[Data supplied Boundary: Start]

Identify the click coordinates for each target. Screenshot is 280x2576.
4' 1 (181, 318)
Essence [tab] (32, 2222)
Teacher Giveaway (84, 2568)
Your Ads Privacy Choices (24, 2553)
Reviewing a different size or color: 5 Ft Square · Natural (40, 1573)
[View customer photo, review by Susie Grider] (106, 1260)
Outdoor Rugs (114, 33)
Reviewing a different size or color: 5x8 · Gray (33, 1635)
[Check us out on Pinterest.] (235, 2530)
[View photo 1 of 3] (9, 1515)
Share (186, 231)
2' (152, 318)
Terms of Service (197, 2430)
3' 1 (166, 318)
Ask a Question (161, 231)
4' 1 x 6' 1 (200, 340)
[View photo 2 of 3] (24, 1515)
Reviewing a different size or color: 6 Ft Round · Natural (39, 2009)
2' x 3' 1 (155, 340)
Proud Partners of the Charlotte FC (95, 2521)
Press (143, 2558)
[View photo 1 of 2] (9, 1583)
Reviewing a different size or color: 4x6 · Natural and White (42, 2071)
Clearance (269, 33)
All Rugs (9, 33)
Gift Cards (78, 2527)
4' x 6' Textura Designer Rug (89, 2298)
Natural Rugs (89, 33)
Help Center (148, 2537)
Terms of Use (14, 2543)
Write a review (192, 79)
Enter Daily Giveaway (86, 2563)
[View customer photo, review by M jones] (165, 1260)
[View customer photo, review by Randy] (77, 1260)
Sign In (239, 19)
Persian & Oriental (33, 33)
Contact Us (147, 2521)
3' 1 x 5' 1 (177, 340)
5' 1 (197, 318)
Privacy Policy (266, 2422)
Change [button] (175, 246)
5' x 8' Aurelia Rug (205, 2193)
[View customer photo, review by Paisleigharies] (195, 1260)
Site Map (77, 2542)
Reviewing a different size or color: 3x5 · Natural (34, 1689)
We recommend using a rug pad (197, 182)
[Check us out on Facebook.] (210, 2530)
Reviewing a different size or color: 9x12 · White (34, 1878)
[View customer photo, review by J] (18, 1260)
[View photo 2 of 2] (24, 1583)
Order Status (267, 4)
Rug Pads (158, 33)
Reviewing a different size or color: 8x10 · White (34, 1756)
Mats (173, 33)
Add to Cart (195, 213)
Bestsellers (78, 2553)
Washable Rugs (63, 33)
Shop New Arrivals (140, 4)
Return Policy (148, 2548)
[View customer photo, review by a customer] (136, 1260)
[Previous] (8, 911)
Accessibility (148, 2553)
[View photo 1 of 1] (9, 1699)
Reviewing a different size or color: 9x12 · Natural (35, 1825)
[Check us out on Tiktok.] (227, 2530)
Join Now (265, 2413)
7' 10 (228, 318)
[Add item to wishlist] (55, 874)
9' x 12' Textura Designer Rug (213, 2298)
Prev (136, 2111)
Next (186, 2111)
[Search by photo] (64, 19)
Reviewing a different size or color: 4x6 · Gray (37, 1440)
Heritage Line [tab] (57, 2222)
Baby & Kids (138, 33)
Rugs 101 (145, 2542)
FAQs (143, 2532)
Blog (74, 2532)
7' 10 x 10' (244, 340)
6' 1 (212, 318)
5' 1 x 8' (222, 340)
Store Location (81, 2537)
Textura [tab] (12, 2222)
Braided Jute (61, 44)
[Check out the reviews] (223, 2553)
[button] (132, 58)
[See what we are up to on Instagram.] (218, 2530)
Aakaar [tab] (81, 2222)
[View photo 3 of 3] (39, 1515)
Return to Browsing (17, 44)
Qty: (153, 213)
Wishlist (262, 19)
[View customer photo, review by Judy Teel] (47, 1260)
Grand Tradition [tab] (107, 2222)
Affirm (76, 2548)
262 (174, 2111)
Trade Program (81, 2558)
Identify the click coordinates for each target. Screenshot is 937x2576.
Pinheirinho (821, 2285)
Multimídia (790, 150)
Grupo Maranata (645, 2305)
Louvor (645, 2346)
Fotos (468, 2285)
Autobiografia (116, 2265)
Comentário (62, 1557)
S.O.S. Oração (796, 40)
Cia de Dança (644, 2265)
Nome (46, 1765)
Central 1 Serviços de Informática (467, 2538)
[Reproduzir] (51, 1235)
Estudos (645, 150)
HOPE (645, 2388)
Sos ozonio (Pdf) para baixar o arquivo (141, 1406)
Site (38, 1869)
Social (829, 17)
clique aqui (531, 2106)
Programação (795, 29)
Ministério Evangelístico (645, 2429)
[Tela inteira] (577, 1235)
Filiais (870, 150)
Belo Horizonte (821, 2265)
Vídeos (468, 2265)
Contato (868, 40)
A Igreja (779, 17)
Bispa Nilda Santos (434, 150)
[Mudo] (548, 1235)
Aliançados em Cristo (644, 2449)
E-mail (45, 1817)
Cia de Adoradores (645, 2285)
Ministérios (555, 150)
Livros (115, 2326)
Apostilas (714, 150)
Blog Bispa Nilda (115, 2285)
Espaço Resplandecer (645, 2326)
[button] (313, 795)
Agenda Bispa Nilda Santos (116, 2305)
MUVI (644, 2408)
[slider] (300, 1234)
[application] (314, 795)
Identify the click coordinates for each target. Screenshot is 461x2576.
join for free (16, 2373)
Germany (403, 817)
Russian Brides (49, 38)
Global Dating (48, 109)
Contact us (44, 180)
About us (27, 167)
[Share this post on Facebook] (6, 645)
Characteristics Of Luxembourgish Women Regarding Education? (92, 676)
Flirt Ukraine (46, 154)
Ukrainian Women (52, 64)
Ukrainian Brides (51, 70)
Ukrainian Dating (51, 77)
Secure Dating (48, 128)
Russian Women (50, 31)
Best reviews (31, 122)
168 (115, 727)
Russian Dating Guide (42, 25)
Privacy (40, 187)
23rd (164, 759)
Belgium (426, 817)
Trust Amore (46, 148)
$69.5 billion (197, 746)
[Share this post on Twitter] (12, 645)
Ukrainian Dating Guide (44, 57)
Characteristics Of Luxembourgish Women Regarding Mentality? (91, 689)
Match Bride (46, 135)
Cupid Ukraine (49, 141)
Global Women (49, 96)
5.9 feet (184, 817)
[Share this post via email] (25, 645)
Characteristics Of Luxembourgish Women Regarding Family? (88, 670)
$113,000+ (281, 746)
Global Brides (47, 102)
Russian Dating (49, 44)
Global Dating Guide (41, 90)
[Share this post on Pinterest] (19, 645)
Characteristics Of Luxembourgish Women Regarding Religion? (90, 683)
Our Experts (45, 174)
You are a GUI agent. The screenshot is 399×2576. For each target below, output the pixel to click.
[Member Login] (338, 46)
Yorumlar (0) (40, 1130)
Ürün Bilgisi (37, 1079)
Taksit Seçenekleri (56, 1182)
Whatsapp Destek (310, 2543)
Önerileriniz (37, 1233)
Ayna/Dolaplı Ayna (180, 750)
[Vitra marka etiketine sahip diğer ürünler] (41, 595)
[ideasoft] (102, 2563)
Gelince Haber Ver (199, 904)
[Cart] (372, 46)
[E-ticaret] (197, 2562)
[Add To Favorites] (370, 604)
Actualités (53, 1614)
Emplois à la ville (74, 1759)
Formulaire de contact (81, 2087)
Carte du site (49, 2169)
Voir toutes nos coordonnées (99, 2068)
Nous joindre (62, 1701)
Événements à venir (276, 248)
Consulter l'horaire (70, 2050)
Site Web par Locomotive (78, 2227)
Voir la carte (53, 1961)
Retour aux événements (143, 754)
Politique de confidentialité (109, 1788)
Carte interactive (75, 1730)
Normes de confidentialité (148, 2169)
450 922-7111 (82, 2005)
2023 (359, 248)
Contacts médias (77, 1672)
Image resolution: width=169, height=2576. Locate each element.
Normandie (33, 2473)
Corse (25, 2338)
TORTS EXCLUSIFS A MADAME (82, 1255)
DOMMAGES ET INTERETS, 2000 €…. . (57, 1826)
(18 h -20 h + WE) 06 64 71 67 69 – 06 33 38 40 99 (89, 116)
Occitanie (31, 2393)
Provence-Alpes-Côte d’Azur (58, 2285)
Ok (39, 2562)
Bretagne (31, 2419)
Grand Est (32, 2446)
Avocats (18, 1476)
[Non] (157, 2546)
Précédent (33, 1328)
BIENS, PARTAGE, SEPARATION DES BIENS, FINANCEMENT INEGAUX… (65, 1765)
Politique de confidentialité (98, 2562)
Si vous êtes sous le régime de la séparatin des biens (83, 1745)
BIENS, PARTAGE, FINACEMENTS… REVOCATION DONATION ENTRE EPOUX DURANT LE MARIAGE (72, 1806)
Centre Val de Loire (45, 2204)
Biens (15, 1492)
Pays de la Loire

[Data supplied Boundary: End]

Print the lines above from the one with "Store Location (81, 2537)" through the one with "[View customer photo, review by Judy", both included, exactly as written and nothing more.

• Task output:
Store Location (81, 2537)
Textura [tab] (12, 2222)
Braided Jute (61, 44)
[Check out the reviews] (223, 2553)
[button] (132, 58)
[See what we are up to on Instagram.] (218, 2530)
Aakaar [tab] (81, 2222)
[View photo 3 of 3] (39, 1515)
Return to Browsing (17, 44)
Qty: (153, 213)
Wishlist (262, 19)
[View customer photo, review by Judy Teel] (47, 1260)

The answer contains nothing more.